• **YOUR TASK**
In the entries below, the lines from the one with "Image resolution: width=1709" through the one with "Task: Fit scenario to screen width icon" are to be copied exactly; both ends count.

• **GIVEN INFORMATION**
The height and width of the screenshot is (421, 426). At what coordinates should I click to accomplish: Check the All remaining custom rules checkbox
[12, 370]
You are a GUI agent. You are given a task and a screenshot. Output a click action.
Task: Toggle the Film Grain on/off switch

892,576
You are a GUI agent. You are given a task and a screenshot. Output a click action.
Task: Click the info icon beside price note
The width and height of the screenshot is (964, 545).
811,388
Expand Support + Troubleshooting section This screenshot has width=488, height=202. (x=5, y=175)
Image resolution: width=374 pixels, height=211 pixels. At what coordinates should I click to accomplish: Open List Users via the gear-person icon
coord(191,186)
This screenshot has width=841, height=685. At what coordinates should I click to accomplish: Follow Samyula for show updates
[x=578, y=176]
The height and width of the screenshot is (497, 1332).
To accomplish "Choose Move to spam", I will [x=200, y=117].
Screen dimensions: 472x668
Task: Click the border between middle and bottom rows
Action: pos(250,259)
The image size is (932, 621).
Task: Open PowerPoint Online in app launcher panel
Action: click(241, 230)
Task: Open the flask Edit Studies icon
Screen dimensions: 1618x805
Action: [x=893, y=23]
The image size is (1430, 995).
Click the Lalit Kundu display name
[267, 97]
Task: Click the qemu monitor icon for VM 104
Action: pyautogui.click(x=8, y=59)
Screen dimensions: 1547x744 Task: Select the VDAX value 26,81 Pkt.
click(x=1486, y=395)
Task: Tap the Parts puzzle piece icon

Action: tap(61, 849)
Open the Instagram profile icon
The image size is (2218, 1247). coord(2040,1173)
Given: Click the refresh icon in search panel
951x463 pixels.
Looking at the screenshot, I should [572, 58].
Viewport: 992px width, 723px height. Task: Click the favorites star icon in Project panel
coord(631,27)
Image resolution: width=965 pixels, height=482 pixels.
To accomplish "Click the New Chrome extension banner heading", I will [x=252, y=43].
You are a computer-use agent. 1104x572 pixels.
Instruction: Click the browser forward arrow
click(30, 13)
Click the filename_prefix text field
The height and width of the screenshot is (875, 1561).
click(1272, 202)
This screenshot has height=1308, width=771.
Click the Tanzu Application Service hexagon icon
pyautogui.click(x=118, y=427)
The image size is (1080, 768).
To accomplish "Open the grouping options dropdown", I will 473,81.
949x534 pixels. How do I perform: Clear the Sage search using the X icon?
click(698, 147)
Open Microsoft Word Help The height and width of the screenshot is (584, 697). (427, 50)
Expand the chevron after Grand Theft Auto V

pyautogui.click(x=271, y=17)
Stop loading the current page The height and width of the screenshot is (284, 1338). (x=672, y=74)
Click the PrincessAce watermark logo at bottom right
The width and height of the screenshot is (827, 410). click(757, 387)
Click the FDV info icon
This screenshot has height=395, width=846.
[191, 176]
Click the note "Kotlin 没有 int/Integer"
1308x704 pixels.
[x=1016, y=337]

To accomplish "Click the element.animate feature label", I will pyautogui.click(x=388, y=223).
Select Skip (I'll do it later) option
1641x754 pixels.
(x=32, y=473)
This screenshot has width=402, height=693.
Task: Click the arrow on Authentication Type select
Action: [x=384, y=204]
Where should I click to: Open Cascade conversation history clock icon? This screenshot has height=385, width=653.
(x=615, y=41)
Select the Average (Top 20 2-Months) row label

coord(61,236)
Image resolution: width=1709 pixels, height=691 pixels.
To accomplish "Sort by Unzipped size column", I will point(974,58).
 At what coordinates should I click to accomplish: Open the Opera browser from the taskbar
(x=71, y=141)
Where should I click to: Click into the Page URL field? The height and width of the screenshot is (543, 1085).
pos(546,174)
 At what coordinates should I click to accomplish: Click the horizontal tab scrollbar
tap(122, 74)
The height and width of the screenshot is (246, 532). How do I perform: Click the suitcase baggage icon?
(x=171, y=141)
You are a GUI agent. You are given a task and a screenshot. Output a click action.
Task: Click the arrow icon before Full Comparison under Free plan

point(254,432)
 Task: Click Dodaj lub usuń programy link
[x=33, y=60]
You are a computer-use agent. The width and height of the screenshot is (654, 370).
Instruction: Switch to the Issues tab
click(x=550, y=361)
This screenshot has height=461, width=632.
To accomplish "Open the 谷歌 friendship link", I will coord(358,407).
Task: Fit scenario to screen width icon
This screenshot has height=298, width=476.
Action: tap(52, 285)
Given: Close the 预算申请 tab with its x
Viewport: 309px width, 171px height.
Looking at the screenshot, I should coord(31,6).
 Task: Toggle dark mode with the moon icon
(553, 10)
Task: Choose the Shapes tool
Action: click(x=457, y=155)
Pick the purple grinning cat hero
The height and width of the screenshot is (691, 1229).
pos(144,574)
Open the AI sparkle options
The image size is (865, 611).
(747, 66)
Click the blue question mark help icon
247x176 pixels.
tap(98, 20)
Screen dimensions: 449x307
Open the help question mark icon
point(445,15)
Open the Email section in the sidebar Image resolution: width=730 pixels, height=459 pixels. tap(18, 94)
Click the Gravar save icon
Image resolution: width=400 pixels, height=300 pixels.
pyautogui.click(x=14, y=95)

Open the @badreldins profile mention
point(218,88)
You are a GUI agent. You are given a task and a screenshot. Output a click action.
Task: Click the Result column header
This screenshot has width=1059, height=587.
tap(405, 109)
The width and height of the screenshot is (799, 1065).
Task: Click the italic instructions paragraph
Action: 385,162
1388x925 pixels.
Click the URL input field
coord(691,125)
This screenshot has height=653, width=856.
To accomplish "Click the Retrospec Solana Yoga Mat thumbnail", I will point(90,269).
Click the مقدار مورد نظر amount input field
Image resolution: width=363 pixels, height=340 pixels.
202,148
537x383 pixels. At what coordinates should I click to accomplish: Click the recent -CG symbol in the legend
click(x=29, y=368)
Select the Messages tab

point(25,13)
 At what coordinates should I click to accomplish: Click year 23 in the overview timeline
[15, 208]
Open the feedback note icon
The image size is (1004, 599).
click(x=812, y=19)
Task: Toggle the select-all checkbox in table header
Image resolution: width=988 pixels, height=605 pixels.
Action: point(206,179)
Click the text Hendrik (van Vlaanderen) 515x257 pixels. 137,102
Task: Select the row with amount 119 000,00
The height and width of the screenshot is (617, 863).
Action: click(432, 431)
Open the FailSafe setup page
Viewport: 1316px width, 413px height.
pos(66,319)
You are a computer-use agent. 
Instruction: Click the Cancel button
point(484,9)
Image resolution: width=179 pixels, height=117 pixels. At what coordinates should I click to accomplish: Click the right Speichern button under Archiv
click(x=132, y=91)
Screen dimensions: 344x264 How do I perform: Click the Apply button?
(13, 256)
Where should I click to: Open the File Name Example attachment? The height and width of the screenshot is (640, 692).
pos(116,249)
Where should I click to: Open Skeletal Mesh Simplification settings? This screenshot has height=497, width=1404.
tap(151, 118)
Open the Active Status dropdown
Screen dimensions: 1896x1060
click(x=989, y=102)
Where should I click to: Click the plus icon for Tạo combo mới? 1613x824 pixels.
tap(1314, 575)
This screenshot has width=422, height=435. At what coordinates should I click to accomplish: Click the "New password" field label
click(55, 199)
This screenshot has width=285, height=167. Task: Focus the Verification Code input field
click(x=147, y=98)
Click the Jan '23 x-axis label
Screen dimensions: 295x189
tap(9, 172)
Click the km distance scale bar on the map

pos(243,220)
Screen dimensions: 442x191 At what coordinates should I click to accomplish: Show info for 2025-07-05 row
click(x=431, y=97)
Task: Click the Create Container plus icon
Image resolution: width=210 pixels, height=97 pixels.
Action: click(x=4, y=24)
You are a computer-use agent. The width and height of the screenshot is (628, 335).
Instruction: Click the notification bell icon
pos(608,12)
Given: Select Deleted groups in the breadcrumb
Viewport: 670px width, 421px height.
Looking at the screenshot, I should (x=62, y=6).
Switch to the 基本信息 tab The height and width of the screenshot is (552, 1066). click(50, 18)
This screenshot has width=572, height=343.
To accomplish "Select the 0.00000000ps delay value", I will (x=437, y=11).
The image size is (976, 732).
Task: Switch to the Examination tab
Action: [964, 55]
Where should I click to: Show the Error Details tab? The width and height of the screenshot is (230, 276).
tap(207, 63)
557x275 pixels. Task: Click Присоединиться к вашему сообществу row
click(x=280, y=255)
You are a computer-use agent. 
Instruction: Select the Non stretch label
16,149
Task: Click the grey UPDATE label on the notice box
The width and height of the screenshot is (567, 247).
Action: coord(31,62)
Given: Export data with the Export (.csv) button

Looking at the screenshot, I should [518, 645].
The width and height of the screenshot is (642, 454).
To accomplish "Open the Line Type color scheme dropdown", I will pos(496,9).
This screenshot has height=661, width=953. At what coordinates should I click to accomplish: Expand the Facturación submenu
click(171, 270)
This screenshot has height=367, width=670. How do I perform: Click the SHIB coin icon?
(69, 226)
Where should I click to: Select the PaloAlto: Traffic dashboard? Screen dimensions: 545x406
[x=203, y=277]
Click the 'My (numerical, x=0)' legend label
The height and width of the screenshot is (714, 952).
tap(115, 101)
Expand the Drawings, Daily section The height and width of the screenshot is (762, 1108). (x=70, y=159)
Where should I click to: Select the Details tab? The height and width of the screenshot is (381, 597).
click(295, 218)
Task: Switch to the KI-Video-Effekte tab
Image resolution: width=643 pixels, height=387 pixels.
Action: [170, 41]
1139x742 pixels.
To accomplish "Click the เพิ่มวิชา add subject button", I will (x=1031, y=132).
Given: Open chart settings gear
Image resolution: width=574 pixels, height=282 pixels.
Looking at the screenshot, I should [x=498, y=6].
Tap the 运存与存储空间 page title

• **EXERCISE RESPONSE**
Image resolution: width=1709 pixels, height=691 pixels.
To accomplish "Sort by Unzipped size column", I will point(974,58).
 At what coordinates should I click to accomplish: Open the Opera browser from the taskbar
(x=71, y=141)
Where should I click to: Click into the Page URL field? The height and width of the screenshot is (543, 1085).
pos(546,174)
 At what coordinates should I click to accomplish: Click the horizontal tab scrollbar
tap(122, 74)
The height and width of the screenshot is (246, 532). How do I perform: Click the suitcase baggage icon?
(x=171, y=141)
You are a GUI agent. You are given a task and a screenshot. Output a click action.
Task: Click the arrow icon before Full Comparison under Free plan

point(254,432)
 Task: Click Dodaj lub usuń programy link
[x=33, y=60]
You are a computer-use agent. The width and height of the screenshot is (654, 370).
Instruction: Switch to the Issues tab
click(x=550, y=361)
This screenshot has height=461, width=632.
To accomplish "Open the 谷歌 friendship link", I will coord(358,407).
Task: Fit scenario to screen width icon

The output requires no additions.